Indian Bond Yields Saw Biggest Weekly Dip In 7 Months; Infra, AT1 Bond Issues Expected Ahead

Indian bond yields dipped 10 bps during the week following dovish US Federal Reserve stance. Banks are now expected to gear up to tap the bond market through infra bonds and AT1 bonds
Indian Bond Yields Saw Biggest Weekly Dip In 7 Months
Indian Bond Yields Saw Biggest Weekly Dip In 7 Months

Indian government bond yields saw a sharp fall this week-end, with the benchmark yield posting its biggest weekly decline in over seven months after the US Federal Reserve struck a dovish tone at its policy meeting.

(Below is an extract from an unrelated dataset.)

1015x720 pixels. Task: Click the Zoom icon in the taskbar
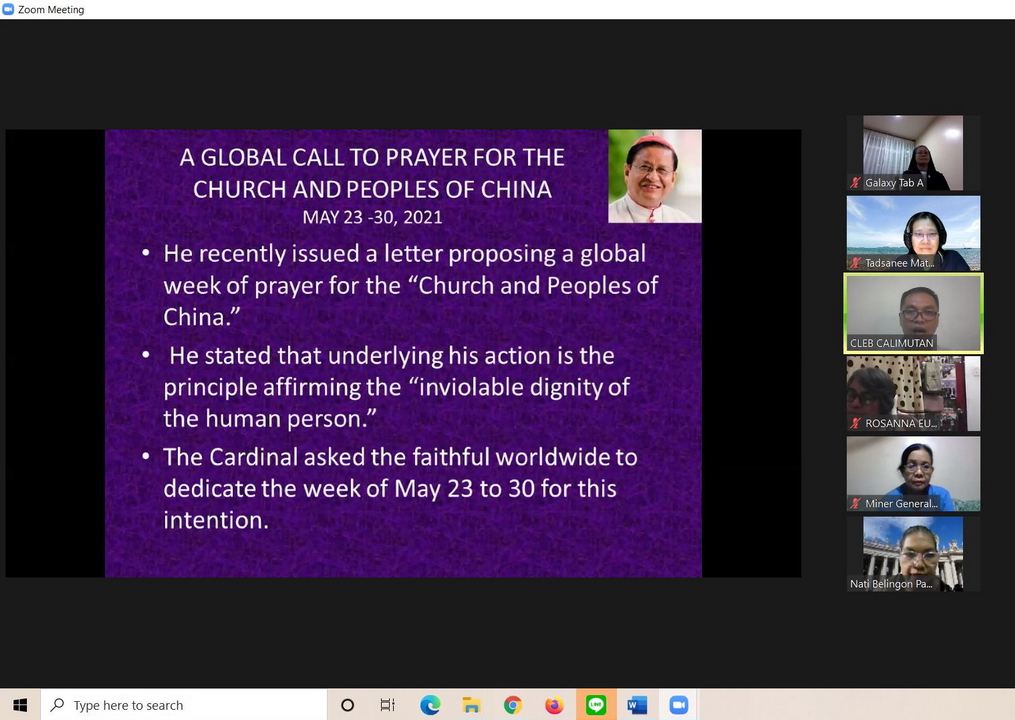tap(679, 705)
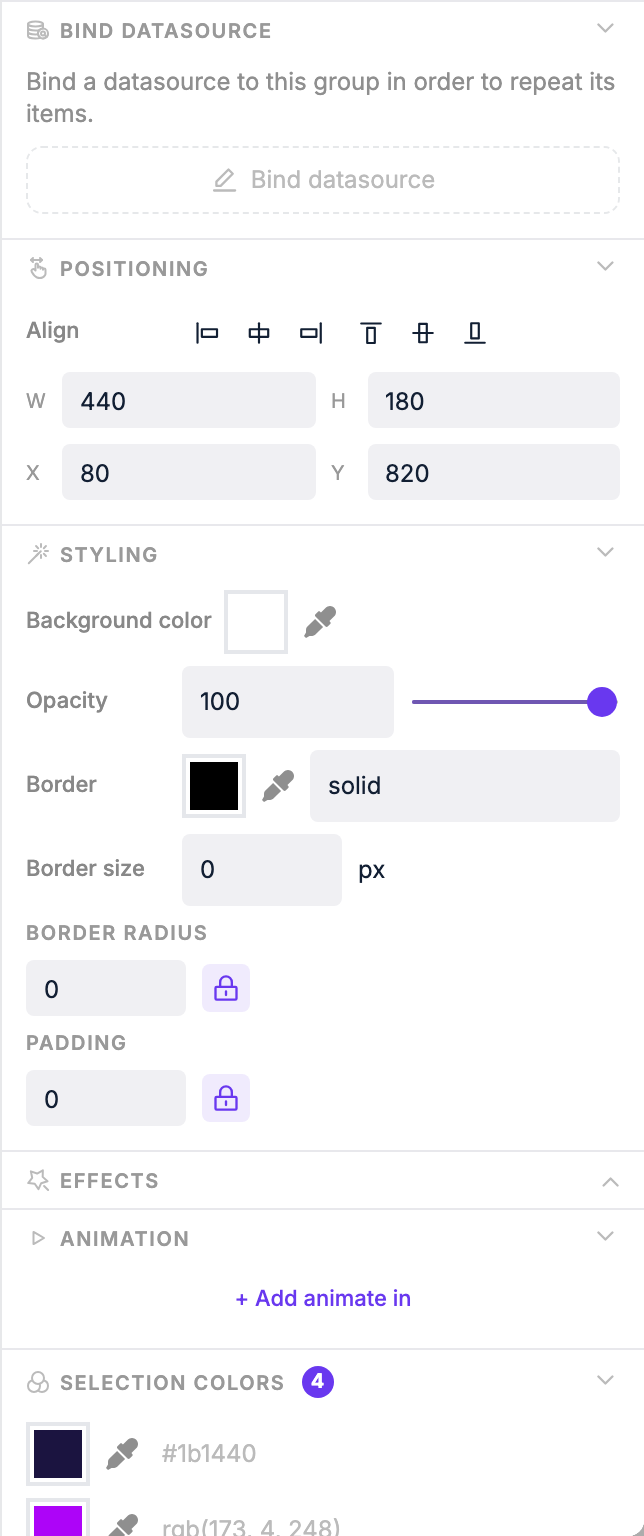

Closing the week at 7.1624 per cent, the benchmark 10-year bond yield, dropped 10 basis points (bps) lower for the week, the largest decline since May 5, 2023.

Venkata Krishnan Srinivasan, founder of financial advisory firm Rockfort Fincap LLP says, “In spite of spike in inflation figures and ongoing negative liquidity in the Indian banking system, the Indian bond market 10-year yields turned buoyant last week following the fall in 10-year US treasury yields.”

The Indian government raised Rs 33,000 crore through sale of bonds, which include Rs 10,000 crore from 10-year bonds. Concurrently, 13 state governments have offered to sell securities by way of auction, for an aggregate amount of Rs 19,592 crore. The auction will be conducted on the Reserve Bank of India (RBI) Core Banking Solution (E-Kuber) system on December 19, 2023.

Treasury And Bond Yields

The indicative yield for T-bills stands at 6.97 per cent, 7.19 per cent, and 7.18 per cent for three-month, six-month, and 364-day durations, respectively. In the 1-2 year tenure, the 7.72% GS 2025 show a yield of 7.08 per cent.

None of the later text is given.